■ Text excerpt ■
•••
The Rise Of Cities In Eurasia
Posts on The Dawn Of Everything: Link
Chapter 7 of The Dawn Of Everything shows that the rise of agriculture around the world shows a pattern similar to that of the Fertile Crescent, discussed here. To be sure, the mechanisms vary, the staple foods vary and the mix of foraging and farming vary, but in each case, people slowly domesticate plants and farm animals, and switch between hunting and gathering and agriculture, and work out methods for sharing resources. There is not a single linear story, just a general increase in the amount of farming and a reduction in foraging over a span of several thousand years.
Chapter 8 takes up the rise of cities. The standard story is that when people live in large groups they need a hierarchical organization, like monarchy. One of the main points Graeber and Wengrow make is that merely living together in large numbers doesn’t imply any particular form of political organization, or that there is anything we would recognize as political organization. In Chapters 8 and 9, we get a look at the various ways people lived together in the earliest large groups we have uncovered so far.
•••
■ Task instructions ■
In the passage on the rise of cities in Eurasia, list every factor that it says varies in how agriculture arose around the world.

■ Given material ■
•••
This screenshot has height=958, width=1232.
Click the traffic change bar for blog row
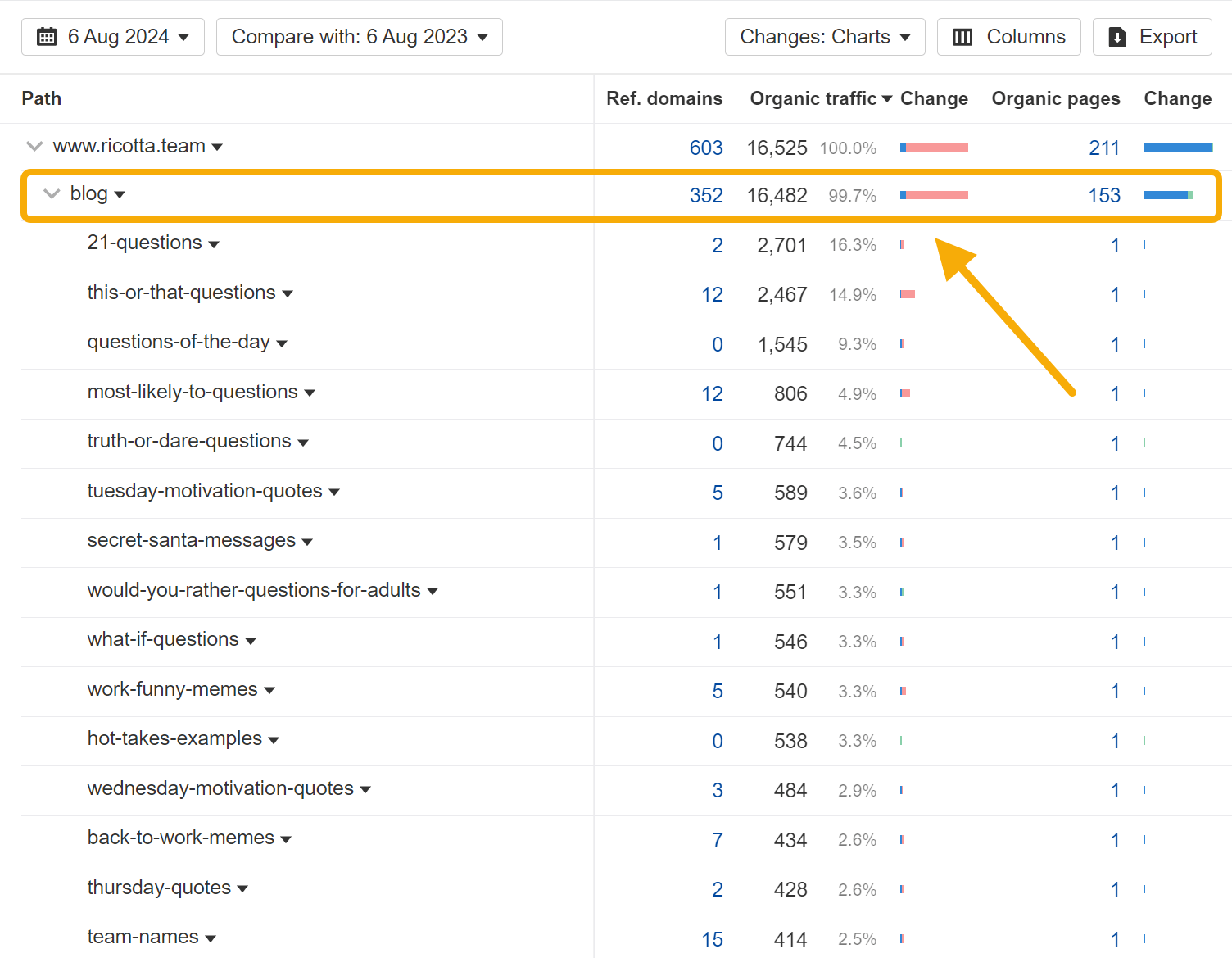pos(934,195)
•••
■ The solution ■
- The mechanisms
- The staple foods
- The mix of foraging and farming